_EXERCISE AIM:_
Once you find the line containing "Instruction: Click the indaHash logo" in the data below, copy it and each following line exactly, up to and including the line containing "Task: Click the ON THE WEB heading", and nothing else.

_MATERIAL PROVIDED:_
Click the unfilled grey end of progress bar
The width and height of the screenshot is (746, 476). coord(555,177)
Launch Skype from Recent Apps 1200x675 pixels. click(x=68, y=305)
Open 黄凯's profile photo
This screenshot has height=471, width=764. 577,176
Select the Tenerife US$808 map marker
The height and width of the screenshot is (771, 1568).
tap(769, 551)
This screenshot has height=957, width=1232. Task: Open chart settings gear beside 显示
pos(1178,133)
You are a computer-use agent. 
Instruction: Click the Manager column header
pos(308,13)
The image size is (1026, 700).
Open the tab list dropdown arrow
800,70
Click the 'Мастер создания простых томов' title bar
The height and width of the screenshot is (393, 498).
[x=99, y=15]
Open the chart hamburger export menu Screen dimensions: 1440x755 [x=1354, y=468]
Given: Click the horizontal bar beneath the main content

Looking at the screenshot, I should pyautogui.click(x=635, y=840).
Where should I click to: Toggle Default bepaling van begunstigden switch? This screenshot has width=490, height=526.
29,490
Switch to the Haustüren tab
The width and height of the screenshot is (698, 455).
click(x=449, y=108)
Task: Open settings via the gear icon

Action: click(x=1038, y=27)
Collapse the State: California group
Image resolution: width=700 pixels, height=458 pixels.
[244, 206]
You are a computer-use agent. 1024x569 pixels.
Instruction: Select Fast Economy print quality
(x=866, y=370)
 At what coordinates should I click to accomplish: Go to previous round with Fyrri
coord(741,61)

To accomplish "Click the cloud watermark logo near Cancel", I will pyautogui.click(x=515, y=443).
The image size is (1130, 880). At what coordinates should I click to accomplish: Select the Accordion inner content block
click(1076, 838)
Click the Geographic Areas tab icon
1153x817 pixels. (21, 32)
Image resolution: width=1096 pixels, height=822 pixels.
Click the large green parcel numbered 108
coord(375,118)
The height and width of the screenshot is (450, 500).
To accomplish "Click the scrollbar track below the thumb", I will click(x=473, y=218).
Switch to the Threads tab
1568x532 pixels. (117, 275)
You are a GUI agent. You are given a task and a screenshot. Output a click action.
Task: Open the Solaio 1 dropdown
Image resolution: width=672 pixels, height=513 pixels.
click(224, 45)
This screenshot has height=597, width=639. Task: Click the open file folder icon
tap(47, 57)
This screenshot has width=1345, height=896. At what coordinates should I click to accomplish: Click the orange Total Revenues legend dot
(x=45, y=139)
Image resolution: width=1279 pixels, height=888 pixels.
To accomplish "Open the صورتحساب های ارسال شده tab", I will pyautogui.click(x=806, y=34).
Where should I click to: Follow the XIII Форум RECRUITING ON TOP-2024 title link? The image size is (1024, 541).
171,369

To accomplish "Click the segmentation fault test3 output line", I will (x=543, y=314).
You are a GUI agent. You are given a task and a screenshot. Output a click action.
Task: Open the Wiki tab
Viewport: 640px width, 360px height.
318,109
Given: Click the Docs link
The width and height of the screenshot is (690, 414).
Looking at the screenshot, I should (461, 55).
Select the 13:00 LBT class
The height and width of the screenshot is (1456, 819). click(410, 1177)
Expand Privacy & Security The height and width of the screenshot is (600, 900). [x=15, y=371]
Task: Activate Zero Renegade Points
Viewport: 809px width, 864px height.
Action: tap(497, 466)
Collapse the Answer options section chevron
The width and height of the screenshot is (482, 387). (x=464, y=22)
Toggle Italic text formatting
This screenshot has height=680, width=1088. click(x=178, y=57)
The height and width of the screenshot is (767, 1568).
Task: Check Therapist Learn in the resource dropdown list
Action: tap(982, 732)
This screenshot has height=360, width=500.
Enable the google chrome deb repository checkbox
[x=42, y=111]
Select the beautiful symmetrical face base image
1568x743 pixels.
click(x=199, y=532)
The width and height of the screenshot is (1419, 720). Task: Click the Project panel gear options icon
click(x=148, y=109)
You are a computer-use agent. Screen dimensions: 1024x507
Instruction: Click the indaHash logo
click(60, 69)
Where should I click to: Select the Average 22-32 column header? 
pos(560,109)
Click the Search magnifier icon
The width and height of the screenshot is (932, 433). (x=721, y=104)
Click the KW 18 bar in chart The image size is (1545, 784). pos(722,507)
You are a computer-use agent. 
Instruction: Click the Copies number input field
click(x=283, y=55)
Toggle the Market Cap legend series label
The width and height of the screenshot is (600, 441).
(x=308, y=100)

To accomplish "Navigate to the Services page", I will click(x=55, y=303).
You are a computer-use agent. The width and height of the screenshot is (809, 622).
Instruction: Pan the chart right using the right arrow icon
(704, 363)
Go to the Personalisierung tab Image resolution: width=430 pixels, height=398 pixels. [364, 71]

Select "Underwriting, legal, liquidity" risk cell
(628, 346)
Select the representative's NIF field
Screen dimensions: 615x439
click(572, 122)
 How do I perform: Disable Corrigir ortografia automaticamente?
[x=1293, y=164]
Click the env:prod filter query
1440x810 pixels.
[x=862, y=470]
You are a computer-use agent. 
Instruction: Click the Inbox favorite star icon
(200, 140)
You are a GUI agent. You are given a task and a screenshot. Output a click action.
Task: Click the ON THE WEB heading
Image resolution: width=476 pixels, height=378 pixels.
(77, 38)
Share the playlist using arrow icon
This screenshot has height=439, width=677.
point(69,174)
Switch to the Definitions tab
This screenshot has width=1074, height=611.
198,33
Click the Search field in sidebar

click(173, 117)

_WRITTEN ANSWER:_
Instruction: Click the indaHash logo
click(60, 69)
Where should I click to: Select the Average 22-32 column header? 
pos(560,109)
Click the Search magnifier icon
The width and height of the screenshot is (932, 433). (x=721, y=104)
Click the KW 18 bar in chart The image size is (1545, 784). pos(722,507)
You are a computer-use agent. 
Instruction: Click the Copies number input field
click(x=283, y=55)
Toggle the Market Cap legend series label
The width and height of the screenshot is (600, 441).
(x=308, y=100)

To accomplish "Navigate to the Services page", I will click(x=55, y=303).
You are a computer-use agent. The width and height of the screenshot is (809, 622).
Instruction: Pan the chart right using the right arrow icon
(704, 363)
Go to the Personalisierung tab Image resolution: width=430 pixels, height=398 pixels. [364, 71]

Select "Underwriting, legal, liquidity" risk cell
(628, 346)
Select the representative's NIF field
Screen dimensions: 615x439
click(572, 122)
 How do I perform: Disable Corrigir ortografia automaticamente?
[x=1293, y=164]
Click the env:prod filter query
1440x810 pixels.
[x=862, y=470]
You are a computer-use agent. 
Instruction: Click the Inbox favorite star icon
(200, 140)
You are a GUI agent. You are given a task and a screenshot. Output a click action.
Task: Click the ON THE WEB heading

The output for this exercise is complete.